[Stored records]
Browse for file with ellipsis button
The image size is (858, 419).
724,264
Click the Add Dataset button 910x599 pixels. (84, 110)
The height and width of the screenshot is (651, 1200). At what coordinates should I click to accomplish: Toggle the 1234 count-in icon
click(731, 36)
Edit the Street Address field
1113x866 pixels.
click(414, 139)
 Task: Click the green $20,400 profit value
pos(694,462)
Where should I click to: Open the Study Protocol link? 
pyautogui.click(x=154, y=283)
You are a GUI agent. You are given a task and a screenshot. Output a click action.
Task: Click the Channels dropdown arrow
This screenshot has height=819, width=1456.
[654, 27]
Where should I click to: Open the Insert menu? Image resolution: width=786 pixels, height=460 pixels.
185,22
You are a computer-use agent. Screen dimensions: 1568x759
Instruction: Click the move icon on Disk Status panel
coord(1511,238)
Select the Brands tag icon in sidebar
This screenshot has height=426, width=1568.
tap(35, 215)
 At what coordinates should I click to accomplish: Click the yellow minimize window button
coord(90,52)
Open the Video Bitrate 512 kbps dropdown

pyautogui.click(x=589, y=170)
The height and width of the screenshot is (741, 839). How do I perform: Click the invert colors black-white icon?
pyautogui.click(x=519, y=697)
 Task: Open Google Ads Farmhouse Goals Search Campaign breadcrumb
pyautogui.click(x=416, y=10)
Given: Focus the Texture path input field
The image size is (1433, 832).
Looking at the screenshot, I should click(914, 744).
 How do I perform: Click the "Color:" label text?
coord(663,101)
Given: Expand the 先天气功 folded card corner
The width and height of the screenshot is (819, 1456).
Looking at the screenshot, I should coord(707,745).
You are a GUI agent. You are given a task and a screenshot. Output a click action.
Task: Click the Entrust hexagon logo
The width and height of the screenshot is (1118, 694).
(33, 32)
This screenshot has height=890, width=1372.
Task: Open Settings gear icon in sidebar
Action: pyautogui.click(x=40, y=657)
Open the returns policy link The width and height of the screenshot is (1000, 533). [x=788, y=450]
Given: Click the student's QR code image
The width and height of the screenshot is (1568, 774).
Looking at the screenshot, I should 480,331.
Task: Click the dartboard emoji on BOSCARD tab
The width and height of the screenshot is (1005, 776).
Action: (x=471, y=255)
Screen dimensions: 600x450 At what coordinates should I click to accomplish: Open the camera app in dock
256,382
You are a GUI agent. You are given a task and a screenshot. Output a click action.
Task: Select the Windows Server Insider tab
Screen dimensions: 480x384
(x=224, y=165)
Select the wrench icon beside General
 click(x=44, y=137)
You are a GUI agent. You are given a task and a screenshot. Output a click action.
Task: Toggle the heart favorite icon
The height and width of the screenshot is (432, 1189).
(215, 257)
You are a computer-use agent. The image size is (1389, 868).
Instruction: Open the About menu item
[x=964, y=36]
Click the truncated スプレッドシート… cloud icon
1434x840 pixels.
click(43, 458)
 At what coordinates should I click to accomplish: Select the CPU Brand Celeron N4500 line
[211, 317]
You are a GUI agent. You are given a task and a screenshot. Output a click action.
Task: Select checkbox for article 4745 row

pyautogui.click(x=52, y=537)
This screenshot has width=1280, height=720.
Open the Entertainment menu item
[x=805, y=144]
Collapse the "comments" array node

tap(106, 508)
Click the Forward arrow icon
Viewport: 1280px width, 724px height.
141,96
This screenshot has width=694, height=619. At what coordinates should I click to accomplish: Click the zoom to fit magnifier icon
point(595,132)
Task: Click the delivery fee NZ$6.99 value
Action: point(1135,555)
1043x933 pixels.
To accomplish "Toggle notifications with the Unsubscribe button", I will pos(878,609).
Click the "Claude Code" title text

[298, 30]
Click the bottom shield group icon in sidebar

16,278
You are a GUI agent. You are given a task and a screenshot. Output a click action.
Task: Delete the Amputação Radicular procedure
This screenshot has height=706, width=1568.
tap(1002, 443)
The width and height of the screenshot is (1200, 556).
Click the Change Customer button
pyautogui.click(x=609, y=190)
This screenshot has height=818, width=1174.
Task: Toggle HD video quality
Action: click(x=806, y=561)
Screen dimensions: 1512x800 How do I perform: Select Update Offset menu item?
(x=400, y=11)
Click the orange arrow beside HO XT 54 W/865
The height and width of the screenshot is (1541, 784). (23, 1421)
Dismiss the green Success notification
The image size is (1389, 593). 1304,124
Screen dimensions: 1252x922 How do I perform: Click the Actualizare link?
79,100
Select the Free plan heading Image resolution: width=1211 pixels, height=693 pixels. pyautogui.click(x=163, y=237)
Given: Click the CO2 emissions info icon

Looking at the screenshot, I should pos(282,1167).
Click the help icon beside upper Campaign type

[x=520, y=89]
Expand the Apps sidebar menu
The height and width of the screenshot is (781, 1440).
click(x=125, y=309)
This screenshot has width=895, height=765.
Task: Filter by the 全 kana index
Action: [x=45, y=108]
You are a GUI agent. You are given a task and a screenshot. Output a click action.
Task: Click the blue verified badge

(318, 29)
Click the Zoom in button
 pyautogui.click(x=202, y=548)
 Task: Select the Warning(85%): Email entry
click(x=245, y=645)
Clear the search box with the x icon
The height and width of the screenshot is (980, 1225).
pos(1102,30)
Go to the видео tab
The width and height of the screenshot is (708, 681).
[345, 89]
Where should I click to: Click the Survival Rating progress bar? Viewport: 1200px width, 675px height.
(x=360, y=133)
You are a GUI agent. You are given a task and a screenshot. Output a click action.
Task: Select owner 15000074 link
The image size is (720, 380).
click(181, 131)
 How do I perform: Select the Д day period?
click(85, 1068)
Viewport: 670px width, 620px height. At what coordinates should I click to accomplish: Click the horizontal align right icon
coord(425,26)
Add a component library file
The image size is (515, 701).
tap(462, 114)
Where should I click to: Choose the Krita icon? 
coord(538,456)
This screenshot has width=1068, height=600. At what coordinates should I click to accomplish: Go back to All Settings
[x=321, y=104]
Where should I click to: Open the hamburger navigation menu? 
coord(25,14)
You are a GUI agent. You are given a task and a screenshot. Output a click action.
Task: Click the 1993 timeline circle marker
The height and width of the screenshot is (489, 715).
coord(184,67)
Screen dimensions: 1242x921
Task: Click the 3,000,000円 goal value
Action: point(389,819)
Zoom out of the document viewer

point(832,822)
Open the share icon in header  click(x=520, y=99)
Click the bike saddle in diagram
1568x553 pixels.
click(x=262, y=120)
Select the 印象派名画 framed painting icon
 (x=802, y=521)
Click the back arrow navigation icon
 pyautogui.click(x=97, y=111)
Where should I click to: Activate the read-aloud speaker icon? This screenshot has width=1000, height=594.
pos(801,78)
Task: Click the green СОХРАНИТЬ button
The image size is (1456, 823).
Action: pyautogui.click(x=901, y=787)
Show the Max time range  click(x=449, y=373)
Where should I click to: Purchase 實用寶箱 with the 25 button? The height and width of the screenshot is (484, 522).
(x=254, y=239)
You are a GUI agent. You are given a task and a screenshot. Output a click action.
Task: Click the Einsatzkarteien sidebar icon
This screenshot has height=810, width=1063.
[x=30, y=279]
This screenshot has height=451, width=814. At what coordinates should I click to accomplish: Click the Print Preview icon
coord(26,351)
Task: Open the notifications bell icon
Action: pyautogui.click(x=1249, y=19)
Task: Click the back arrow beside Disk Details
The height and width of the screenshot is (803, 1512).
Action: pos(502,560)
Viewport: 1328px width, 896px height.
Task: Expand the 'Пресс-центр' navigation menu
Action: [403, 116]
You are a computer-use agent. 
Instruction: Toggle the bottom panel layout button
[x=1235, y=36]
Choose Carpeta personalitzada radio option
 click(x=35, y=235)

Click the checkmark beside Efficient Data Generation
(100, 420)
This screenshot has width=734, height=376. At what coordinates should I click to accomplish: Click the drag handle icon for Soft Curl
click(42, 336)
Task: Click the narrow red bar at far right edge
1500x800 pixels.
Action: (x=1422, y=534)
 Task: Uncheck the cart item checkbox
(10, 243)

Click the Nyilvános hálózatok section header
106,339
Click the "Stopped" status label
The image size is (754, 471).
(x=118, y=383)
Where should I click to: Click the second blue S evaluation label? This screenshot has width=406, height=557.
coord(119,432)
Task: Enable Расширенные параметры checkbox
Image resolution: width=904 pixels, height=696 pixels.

Work instruction — Count how many lines of the entries include the string "computer". The number is the entire answer.

Output below — 3